▸ **REQUIREMENT**
When you respond, write out each entry exactly as it stands.

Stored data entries

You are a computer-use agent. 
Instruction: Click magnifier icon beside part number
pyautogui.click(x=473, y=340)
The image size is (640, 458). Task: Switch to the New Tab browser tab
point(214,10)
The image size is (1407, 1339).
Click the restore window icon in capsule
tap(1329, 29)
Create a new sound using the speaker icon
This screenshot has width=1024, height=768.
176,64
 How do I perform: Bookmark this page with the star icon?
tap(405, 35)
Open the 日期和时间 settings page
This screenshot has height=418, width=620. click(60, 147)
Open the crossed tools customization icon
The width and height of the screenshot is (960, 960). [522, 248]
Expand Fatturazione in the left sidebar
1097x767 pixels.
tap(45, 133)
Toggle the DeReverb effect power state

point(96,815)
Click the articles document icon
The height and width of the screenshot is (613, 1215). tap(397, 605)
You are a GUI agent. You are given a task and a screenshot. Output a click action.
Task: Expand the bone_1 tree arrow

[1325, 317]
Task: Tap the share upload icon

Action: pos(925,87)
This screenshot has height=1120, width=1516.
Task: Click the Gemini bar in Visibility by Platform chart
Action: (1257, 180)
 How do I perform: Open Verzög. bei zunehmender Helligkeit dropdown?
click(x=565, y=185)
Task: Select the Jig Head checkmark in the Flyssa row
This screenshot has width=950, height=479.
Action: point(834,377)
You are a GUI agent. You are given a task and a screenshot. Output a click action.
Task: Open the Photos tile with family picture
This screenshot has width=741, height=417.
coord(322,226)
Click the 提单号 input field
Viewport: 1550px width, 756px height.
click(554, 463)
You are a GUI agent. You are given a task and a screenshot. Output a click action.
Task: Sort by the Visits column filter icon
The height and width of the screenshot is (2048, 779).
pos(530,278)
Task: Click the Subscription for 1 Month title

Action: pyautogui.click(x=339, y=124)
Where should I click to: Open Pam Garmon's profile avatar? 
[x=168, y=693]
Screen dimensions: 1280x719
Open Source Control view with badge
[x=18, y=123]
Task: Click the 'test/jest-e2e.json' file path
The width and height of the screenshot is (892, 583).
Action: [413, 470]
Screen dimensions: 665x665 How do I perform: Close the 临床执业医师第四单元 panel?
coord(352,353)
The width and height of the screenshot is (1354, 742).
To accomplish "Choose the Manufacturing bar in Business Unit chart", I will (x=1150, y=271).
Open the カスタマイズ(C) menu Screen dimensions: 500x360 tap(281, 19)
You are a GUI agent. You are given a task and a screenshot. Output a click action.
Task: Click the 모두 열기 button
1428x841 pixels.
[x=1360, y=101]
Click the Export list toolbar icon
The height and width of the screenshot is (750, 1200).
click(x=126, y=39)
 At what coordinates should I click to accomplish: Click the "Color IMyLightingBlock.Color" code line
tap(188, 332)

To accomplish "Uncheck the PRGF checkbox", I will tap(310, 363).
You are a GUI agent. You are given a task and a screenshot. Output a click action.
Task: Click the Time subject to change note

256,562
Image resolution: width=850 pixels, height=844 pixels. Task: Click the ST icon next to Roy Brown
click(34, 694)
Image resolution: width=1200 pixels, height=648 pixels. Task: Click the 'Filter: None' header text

▸ **WRITTEN ANSWER**
You are a computer-use agent. 
Instruction: Click magnifier icon beside part number
pyautogui.click(x=473, y=340)
The image size is (640, 458). Task: Switch to the New Tab browser tab
point(214,10)
The image size is (1407, 1339).
Click the restore window icon in capsule
tap(1329, 29)
Create a new sound using the speaker icon
This screenshot has width=1024, height=768.
176,64
 How do I perform: Bookmark this page with the star icon?
tap(405, 35)
Open the 日期和时间 settings page
This screenshot has height=418, width=620. click(60, 147)
Open the crossed tools customization icon
The width and height of the screenshot is (960, 960). [522, 248]
Expand Fatturazione in the left sidebar
1097x767 pixels.
tap(45, 133)
Toggle the DeReverb effect power state

point(96,815)
Click the articles document icon
The height and width of the screenshot is (613, 1215). tap(397, 605)
You are a GUI agent. You are given a task and a screenshot. Output a click action.
Task: Expand the bone_1 tree arrow

[1325, 317]
Task: Tap the share upload icon

Action: pos(925,87)
This screenshot has height=1120, width=1516.
Task: Click the Gemini bar in Visibility by Platform chart
Action: (1257, 180)
 How do I perform: Open Verzög. bei zunehmender Helligkeit dropdown?
click(x=565, y=185)
Task: Select the Jig Head checkmark in the Flyssa row
This screenshot has width=950, height=479.
Action: point(834,377)
You are a GUI agent. You are given a task and a screenshot. Output a click action.
Task: Open the Photos tile with family picture
This screenshot has width=741, height=417.
coord(322,226)
Click the 提单号 input field
Viewport: 1550px width, 756px height.
click(554, 463)
You are a GUI agent. You are given a task and a screenshot. Output a click action.
Task: Sort by the Visits column filter icon
The height and width of the screenshot is (2048, 779).
pos(530,278)
Task: Click the Subscription for 1 Month title

Action: pyautogui.click(x=339, y=124)
Where should I click to: Open Pam Garmon's profile avatar? 
[x=168, y=693]
Screen dimensions: 1280x719
Open Source Control view with badge
[x=18, y=123]
Task: Click the 'test/jest-e2e.json' file path
The width and height of the screenshot is (892, 583).
Action: [413, 470]
Screen dimensions: 665x665 How do I perform: Close the 临床执业医师第四单元 panel?
coord(352,353)
The width and height of the screenshot is (1354, 742).
To accomplish "Choose the Manufacturing bar in Business Unit chart", I will (x=1150, y=271).
Open the カスタマイズ(C) menu Screen dimensions: 500x360 tap(281, 19)
You are a GUI agent. You are given a task and a screenshot. Output a click action.
Task: Click the 모두 열기 button
1428x841 pixels.
[x=1360, y=101]
Click the Export list toolbar icon
The height and width of the screenshot is (750, 1200).
click(x=126, y=39)
 At what coordinates should I click to accomplish: Click the "Color IMyLightingBlock.Color" code line
tap(188, 332)

To accomplish "Uncheck the PRGF checkbox", I will tap(310, 363).
You are a GUI agent. You are given a task and a screenshot. Output a click action.
Task: Click the Time subject to change note

256,562
Image resolution: width=850 pixels, height=844 pixels. Task: Click the ST icon next to Roy Brown
click(34, 694)
Image resolution: width=1200 pixels, height=648 pixels. Task: Click the 'Filter: None' header text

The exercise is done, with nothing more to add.